(Exercise inputs Opens)
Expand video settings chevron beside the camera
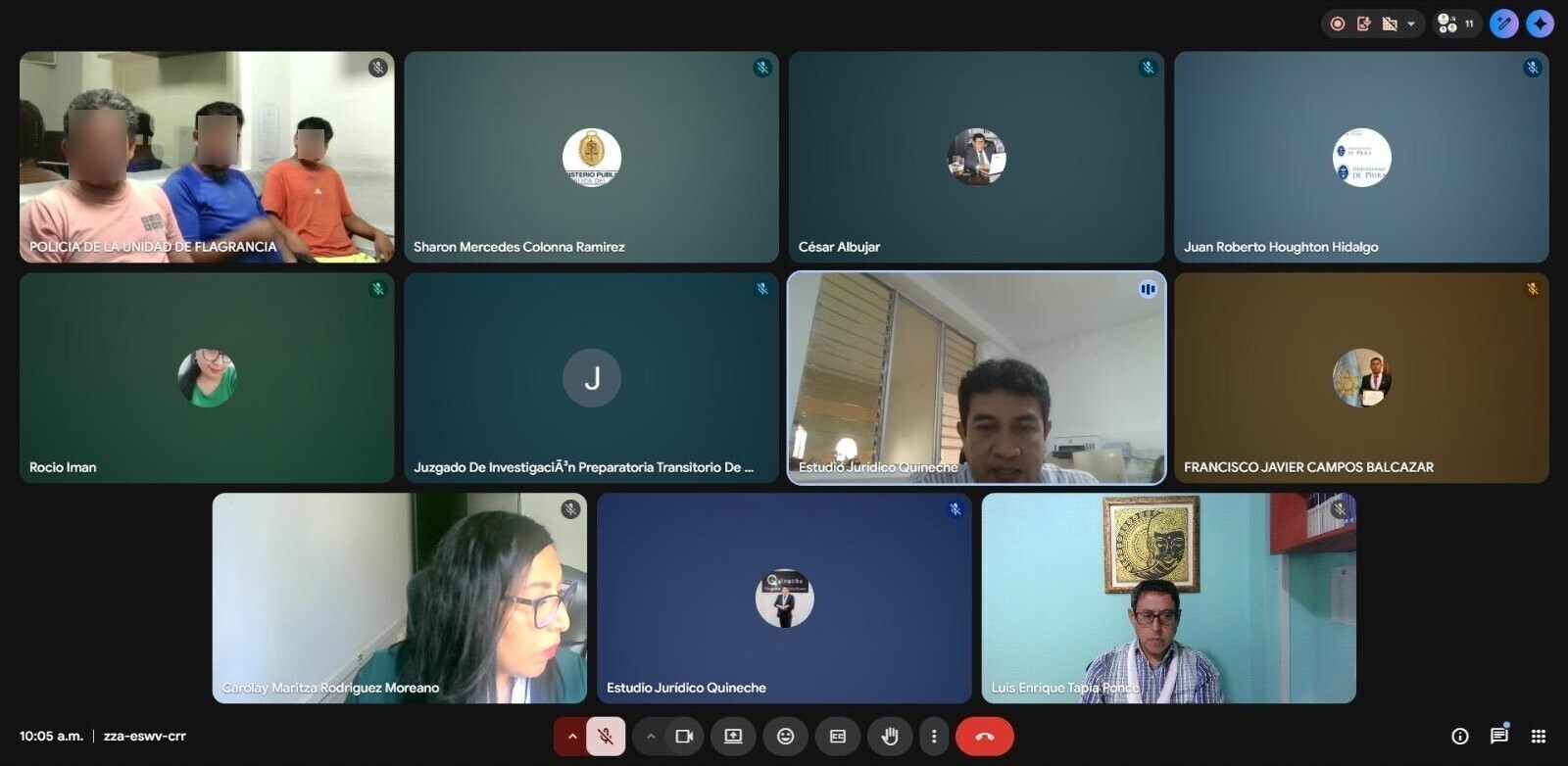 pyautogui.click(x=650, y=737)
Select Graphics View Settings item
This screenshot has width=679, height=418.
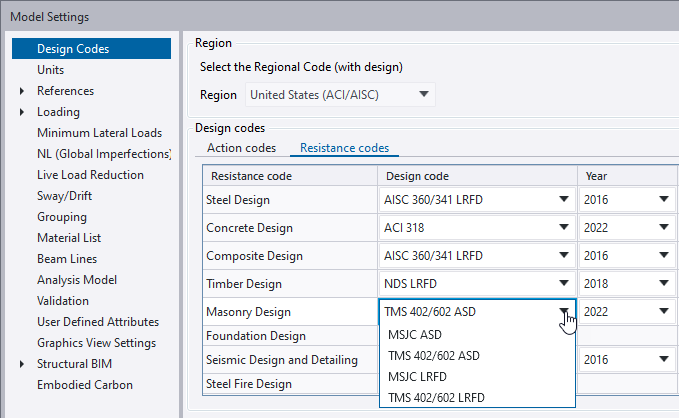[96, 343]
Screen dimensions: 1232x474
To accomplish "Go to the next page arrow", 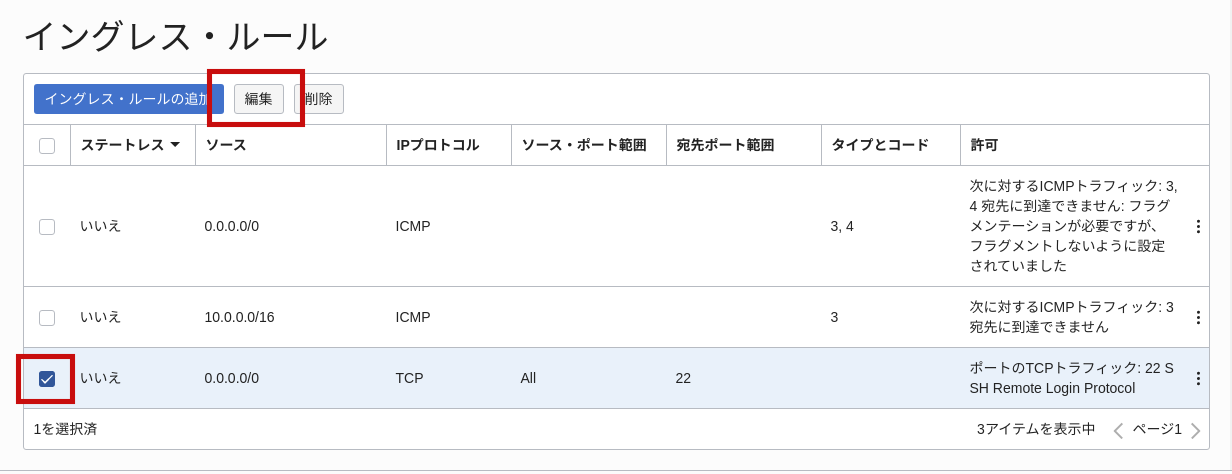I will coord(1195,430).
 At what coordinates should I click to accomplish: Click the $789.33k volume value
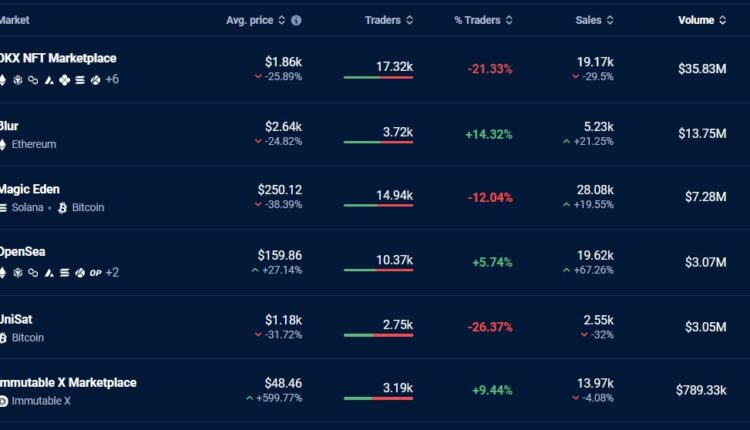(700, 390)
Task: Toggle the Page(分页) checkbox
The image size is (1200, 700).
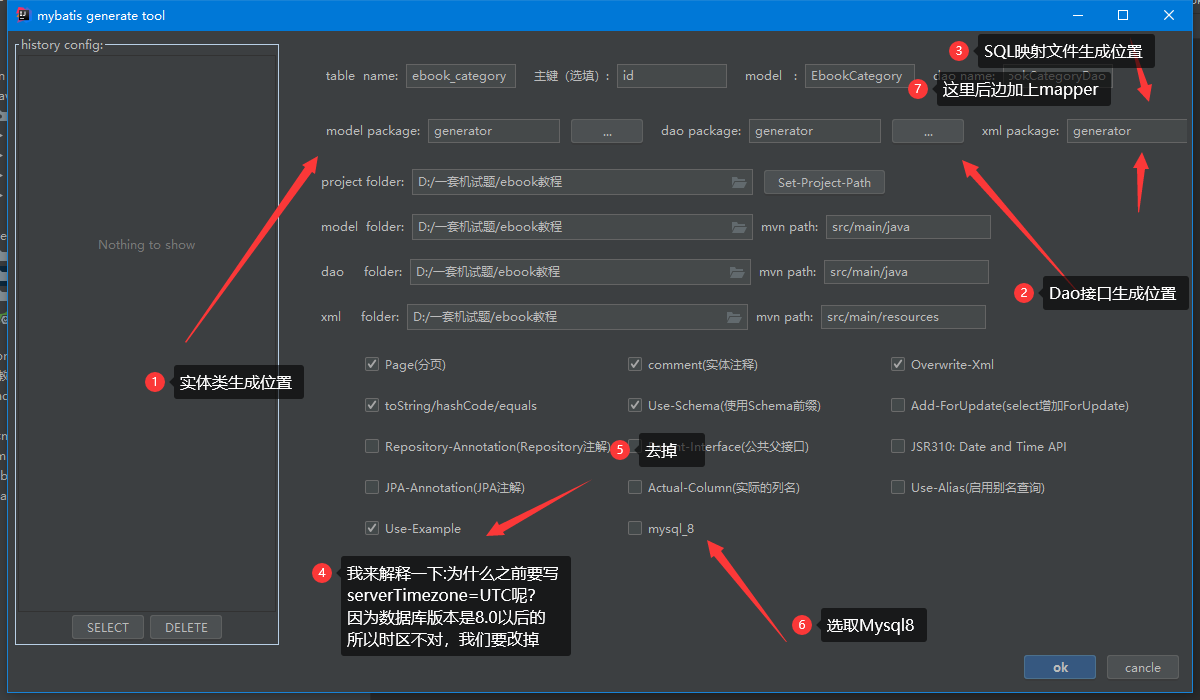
(Exercise inputs Closes)
Problem ▸ Could you transcribe exactly the lines from the one with "At what coordinates" through the end of the data, both ends included, and nothing else, skipping the pictures?

Finished task ▸
 At what coordinates should I click to accomplish: Click the $789.33k volume value
(700, 390)
Task: Toggle the Page(分页) checkbox
The image size is (1200, 700).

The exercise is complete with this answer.